1. BOREDOM PROMOTES CREATIVITY ...

Research suggests the experience of boredom can lead to greater creativity because it allows minds to wander. In one 2014 study, researchers asked a group of participants to undertake boring activities like copying down telephone numbers from a directory. Then, they were tested for creativity—they had to come up with as many uses for a pair of foam cups as they could think of. The participants who had endured the boring tasks ended up thinking up more uses for the cups than those who hadn't. Boredom, the researchers wrote, "can sometimes be a force for good."

This isn't an entirely new idea. Another study conducted in Canada in the 1980s provides further evidence that boredom isn't always a bad thing: It found that kids who lived in towns with no televisions scored higher on imagination-related tests than kids who had TVs. Imagine what disconnecting from all of the screens available now could do for a kid's creativity.

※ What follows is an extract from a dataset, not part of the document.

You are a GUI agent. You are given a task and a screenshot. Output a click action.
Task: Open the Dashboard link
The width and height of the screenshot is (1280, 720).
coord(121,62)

2. ... AND MAKES THEM MORE INDEPENDENT.

Boredom can force kids to generate their own ideas about what they'd like to do—and what's feasible—then direct their own activities independently. "If parents spend all their time filling up their child's spare time, then the child's never going to learn to do this for themselves," Lyn Fry, a child psychologist, told Quartz in 2016. "Being bored is a way to make children self-reliant."

3. BOREDOM FOSTERS PROBLEM SOLVING.

In The Boredom Solution: Understanding and Dealing with Boredom, teacher and author Linda Deal advises that it's important to let kids learn to deal with their boredom themselves because it helps them learn to make decisions about how to use their free time. They need to learn to "see the problem of boredom as one within their control," she writes, which can help them come up with constructive ways to solve it rather than simply getting hopeless or angry about it, as kids sometimes do in situations they don't have control over. Kids learn that boredom isn't an insurmountable obstacle.

4. IT MOTIVATES THEM TO SEEK NEW EXPERIENCES.

In a 2012 study published in Perspectives on Psychological Science, researchers sought to define what, exactly, boredom is. "At the heart of it is our desire to engage with the world or some other mental activity, and that takes attention," co-author Mark Fenske, an associate professor at the University of Guelph, explained at the time. "When we cannot do this—that seems to be what leads to frustration and the aversive state we call 'boredom.'" When kids (and adults) are bored, especially with activities that were once engaging, they're motivated to try new things.

5. BOREDOM CAN HELP THEM MAKE FRIENDS ...

According to a pair of psychologists from Texas A&M University, boredom might have a social role. They argue that it "expresses to others that a person is seeking change and stimulation, potentially prompting others to respond by assisting in this pursuit." Being bored can push kids to go out and be more social, and have fun through activities. When there's not much to do, hanging out with the new kid down the block (or even your little brother) suddenly seems a lot more appealing.

6. ... AND FIGURE OUT THEIR INTERESTS.

Both at school and at home, kids are often required to participate in a range of activities. Having the time and space to do nothing can help kids figure out what they actually like to do. "Children need to sit in their own boredom for the world to become quiet enough that they can hear themselves," psychologist Vanessa Lapointe writes at the Huffington Post. This downtime allows kids to direct their own activities without adult input. Pressed to come up with their own entertainment, they might discover a love of writing plays, baking cookies, biking, crafting, or perfecting their jump shot.

7. IT CAN HELP THEM FIND MEANING IN THEIR LIVES.

According to one 2011 study, boredom forced people to reflect on meaning in their lives, prompting them to seek out meaningful activities like donating blood. While the study only examined adults, who may be more inclined to search for purpose, boredom can nonetheless push kids to undertake activities they might otherwise find unappealing—whether that means helping out with the dishes or agreeing to go volunteer for the day—or could even inspire them to make the world a better place.